Задание:
Продолжите отрывок из беседы об эволюции и теории Дарвина, начав сразу после последней реплики.

Отрывок для чтения:
▼▼▼

Виктор Тимошенко: Действительно, и от обезьяны к человеку?
Отец Александр Борисов: Ну, тело – да. Как сложнейший инструмент, который в состоянии улавливать уже дух.
Виктор Тимошенко: Ясно.
Владимир Бабурин: Виктор, если хотите спросить, как относится отец Александр к Дарвиновской теории, можете спросить. Я просто знаю как.
Отец Александр Борисов: Предположительно это одно из объяснений эволюции. Но один из многих механизмов – естественный отбор. Просто это подметили, он действительно лежал на поверхности. Конечно, это есть. И мы с вами прекрасно знаем, когда мы каждый год вынуждены изобретать новые и новые антибиотики, потому что к старым привыкают, естественный отбор у микроорганизмов происходит, и для них нужен новый препарат.
Виктор Тимошенко: Все, как у Гегеля, заложено в абсолютно идее, а потом, так сказать, вызывается какими-то законами, которые мы открываем, или в результате эволюции.

▲▲▲

Выборка данных:
▼▼▼

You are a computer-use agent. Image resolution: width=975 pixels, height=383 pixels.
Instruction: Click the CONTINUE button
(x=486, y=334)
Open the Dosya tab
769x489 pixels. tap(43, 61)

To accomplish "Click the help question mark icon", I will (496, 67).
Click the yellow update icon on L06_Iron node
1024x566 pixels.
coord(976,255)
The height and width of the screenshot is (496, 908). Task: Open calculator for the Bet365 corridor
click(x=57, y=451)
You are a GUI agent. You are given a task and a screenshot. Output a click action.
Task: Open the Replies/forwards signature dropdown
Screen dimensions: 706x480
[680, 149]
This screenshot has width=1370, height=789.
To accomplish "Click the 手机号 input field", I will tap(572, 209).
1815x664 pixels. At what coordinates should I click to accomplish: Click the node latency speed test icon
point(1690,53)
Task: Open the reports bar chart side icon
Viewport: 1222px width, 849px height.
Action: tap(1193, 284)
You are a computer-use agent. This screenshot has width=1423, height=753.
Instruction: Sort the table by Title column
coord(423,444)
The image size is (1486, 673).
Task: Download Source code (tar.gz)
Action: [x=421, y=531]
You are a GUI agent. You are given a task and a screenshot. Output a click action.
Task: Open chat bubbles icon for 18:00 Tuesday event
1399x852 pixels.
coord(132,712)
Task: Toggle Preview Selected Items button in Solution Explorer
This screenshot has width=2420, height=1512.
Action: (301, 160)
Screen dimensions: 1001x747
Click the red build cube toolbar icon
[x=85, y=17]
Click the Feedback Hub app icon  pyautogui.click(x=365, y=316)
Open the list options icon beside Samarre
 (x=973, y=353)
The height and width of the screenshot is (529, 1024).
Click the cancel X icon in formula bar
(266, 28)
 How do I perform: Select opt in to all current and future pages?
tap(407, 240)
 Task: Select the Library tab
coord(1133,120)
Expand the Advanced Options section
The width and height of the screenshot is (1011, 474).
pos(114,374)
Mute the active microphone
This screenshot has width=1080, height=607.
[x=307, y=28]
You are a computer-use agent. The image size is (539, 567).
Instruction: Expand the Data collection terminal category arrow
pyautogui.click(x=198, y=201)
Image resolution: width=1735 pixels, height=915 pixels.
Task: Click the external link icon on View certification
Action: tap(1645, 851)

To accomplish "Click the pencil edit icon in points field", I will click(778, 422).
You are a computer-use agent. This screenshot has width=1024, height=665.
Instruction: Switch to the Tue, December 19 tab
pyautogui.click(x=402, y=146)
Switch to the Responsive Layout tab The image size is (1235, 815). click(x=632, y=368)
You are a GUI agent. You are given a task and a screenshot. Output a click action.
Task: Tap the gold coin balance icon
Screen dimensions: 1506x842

▲▲▲

Письменный ответ:
Отец Александр Борисов: Конечно. Это просто естественное свойство организма – приспосабливаться. Скажем, какие-то стафилококки, они приспосабливаются к этому антибиотику, появляется какой-то там ген устойчивости, и надо новый изобретать антибиотик. Так что это свидетельство естественного отбора. Каждый год.
Дмитрий Беломестнов: Отец Александр, вот недавно произошло объединение Русской Православной Церкви и Русской Православной Церкви за рубежом. Но насколько я понимаю, в Русской Православной Церкви здесь, в России, осталось еще немало священников, которые, прямо скажем, сотрудничали с органами Госбезопасности, но никаких организационных выводов из этого сделано не было. Вообще говорят, что и патриарх Русской Православной Церкви, кажется, полковник КГБ. Вот нет ли здесь противоречия? И сейчас ведь говорят, что уже будет раскол в Русской Православной Церкви за рубежом.
Владимир Бабурин: Вопрос, наверное, можно коротко сформулировать так, что в Русской Православной Церкви не произошло покаяния.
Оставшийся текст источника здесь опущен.